Positionnement tarifaire : la parité comme contrainte stratégique

Le signal envoyé par l’étude est clair : 58 % des consommateurs conditionnent leur achat à une équivalence de prix avec le plat traditionnel. Cette contrainte perceptuelle est une réalité commerciale qui s’impose aux opérateurs. Elle ne signifie pas que le vegan ne peut pas être vendu plus cher, mais que l’écart de prix doit être justifié de manière explicite — par la qualité des ingrédients, l’originalité de la recette ou la caution créative attachée au produit.

 

Dans un contexte inflationniste persistant, cette équation est complexe à résoudre.

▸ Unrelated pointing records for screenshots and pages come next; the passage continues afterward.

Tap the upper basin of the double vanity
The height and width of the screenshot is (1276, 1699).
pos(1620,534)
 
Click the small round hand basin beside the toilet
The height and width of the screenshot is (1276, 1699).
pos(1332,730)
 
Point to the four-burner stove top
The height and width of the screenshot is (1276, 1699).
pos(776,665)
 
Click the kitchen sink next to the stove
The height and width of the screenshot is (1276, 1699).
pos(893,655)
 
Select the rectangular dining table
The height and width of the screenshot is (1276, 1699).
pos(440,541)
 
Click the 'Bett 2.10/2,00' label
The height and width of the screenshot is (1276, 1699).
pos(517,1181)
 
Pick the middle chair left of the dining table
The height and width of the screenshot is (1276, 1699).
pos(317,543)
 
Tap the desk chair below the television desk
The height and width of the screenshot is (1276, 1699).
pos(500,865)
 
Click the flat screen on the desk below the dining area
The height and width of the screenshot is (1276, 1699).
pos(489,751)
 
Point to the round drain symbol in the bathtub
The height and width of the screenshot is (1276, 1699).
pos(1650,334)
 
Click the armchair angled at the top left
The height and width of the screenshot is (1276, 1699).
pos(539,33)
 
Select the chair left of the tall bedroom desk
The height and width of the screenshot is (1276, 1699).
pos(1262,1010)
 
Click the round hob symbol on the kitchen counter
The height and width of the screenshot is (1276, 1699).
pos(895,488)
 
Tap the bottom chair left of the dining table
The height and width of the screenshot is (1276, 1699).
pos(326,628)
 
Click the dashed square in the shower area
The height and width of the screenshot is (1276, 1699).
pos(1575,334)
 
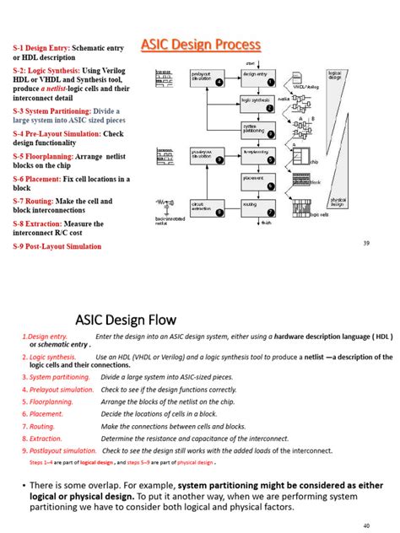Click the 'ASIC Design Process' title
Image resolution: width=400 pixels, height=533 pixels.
point(200,45)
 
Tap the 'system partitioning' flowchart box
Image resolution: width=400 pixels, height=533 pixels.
point(256,129)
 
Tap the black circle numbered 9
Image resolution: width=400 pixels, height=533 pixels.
point(219,159)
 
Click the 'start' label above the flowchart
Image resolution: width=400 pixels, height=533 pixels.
point(251,62)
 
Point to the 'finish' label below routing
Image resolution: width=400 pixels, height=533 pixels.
point(266,223)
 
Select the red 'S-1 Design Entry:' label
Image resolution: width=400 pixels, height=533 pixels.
point(41,48)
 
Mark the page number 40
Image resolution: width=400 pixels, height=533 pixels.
point(366,525)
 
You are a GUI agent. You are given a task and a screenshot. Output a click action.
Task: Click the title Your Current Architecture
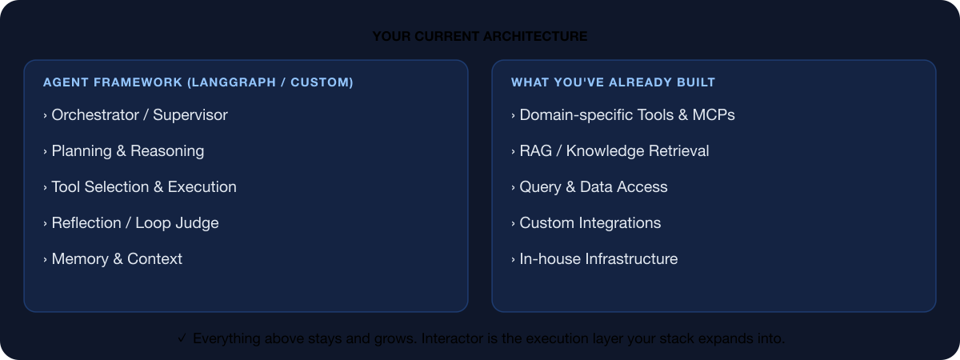480,37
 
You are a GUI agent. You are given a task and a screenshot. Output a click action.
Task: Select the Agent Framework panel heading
198,82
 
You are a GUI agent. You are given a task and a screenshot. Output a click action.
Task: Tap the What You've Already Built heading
613,82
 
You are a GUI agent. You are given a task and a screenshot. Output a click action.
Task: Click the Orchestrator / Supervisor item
139,115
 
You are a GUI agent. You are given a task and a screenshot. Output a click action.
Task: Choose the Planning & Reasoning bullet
127,151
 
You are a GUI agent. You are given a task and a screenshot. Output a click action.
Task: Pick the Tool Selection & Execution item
144,187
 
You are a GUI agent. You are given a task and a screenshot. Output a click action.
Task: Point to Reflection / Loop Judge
134,223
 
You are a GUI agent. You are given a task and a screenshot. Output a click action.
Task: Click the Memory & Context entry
117,259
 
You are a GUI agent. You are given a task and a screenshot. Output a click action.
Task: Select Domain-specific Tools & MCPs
627,115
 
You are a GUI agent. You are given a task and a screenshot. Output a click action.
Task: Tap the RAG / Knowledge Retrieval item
614,151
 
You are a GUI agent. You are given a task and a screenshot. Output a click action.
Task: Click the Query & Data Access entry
594,187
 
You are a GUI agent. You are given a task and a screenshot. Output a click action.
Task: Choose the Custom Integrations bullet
590,223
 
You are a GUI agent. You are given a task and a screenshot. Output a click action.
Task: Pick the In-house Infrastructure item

Elle impose un travail rigoureux sur les coûts d’approvisionnement et sur les grammages, pour maintenir une rentabilité acceptable sans rogner sur la qualité perçue.

Plateformes de livraison : référencement et visibilité digitale

La progression des commandes vegan sur Deliveroo ne doit pas faire oublier le coût d’intermédiation associé aux plateformes (entre 25 % et 30 % de commission selon les contrats). L’enjeu est donc double : optimiser les fiches produits pour apparaître dans les recherches liées au vegan (mots-clés, visuels, descriptions), et travailler la rentabilité nette par commande pour que cette visibilité se traduise en marge réelle, non en chiffre d’affaires creux.

Diversification vs spécialisation : quel modèle retenir ?

Face à la croissance du segment, deux postures s’affrontent. La diversification — intégrer deux ou trois références vegan dans une carte existante — présente l’avantage de la flexibilité et d’un investissement limité. La spécialisation — positionner l’établissement comme une enseigne vegan de référence — permet une cohérence de marque plus forte mais implique un pari plus risqué sur l’évolution de la demande locale. Le choix dépend du positionnement initial de l’établissement, de la demande identifiée dans sa zone de chalandise et de la capacité à différencier son offre dans un marché en densification rapide.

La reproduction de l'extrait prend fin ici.